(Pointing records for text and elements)
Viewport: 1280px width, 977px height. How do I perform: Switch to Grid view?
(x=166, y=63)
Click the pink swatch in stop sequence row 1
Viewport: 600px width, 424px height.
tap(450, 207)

OBJECTIVE —
Arrange the data above as a Markdown table with two columns, Nr and Line, where each nonblank line gets its own numbered row. Leave out any blank lines.

TASK ANSWER —
| Nr | Line |
|---|---|
| 1 | Viewport: 1280px width, 977px height. How do I perform: Switch to Grid view? |
| 2 | (x=166, y=63) |
| 3 | Click the pink swatch in stop sequence row 1 |
| 4 | Viewport: 600px width, 424px height. |
| 5 | tap(450, 207) |